The system is broken. $10 million (or more) of taxpayer monies were used to subject taxpaying voters to adverts for political gain of one party and issue position over others with respect to Amendment 3 (Marijuana) last year. Those monies appear to have been laundered, unbeknownst to the state legislature and public, to two not-for-profit but politically active organizations for these purposes. Amendment 3 was polling at ~63% approval a month before the November 2024 election. It dropped nearly 10 percentage points in final ballot results following a month-long tv advertisement misinformation campaign initiated (I assume) by the organizations in question.

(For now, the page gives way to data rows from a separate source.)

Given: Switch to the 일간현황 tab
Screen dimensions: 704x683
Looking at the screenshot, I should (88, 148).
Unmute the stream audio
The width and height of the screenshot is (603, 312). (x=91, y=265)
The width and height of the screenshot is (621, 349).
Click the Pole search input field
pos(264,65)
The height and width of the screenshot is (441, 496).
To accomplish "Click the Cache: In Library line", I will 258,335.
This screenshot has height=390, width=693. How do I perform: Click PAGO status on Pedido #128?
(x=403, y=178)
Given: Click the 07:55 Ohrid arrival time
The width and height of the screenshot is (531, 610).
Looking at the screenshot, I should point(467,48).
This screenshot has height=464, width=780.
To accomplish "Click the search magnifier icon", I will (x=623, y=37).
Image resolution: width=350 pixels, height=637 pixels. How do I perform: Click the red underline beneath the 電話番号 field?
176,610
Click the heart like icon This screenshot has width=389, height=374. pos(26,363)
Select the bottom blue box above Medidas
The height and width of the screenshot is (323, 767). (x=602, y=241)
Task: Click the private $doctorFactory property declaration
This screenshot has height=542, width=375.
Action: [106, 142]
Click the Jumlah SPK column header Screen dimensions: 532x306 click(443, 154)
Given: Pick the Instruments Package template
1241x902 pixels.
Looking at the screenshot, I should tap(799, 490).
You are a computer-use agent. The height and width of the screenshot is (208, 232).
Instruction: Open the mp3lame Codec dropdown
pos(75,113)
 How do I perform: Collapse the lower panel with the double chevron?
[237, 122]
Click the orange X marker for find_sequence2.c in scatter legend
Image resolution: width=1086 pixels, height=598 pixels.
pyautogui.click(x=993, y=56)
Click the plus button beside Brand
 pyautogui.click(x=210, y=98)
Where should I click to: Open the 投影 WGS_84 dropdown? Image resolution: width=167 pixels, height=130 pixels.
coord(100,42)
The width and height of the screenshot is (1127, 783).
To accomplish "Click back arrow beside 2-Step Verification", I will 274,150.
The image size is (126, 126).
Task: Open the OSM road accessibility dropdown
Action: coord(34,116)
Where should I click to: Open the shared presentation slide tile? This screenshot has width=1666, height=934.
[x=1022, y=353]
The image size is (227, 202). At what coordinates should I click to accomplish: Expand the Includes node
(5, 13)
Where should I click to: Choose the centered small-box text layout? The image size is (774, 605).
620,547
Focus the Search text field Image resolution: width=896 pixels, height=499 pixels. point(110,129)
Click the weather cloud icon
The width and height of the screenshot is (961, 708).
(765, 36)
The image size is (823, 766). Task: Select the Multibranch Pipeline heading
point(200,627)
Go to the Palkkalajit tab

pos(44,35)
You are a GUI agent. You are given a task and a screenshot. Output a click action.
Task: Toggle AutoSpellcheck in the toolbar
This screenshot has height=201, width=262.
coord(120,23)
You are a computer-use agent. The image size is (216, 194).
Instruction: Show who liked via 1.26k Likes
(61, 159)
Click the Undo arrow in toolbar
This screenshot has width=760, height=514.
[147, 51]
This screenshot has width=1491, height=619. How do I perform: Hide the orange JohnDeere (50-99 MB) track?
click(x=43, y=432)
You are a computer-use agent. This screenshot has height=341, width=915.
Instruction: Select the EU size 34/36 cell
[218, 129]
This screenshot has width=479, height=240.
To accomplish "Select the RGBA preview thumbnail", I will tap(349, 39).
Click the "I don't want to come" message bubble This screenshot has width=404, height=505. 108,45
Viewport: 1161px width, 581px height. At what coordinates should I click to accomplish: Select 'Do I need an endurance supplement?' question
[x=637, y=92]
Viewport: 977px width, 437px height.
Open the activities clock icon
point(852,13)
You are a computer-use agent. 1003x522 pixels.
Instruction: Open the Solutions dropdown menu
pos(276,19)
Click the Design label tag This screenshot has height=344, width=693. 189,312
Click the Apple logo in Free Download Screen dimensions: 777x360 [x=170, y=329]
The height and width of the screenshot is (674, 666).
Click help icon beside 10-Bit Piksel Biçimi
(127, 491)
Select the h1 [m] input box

So taxpayer monies were potentially not just used to convince taxpayers to vote a specific way (illegal), but also to lie and deceive them about the ballot in question. The system is irreversibly broken.
Joseph says
Sounds like it was swept under the carpet in hopes no one would see it. Wouldn’t you think that the Governor of Florida knew the laws of his own state.
Shame on him says
This returned money should have gone directly into the State Treasury and used to fund taxpayer initiatives and not diverted to a pet charity of the Governor (or his wife’s), so he used taxpayer’s money to fight a Constitutional Amendment that he strongly opposed. Just another case of the Governor using taxpayer money like his own personal slush fund.
Robjr says
How much of that money stuck to Casey DeSantis’ fingers?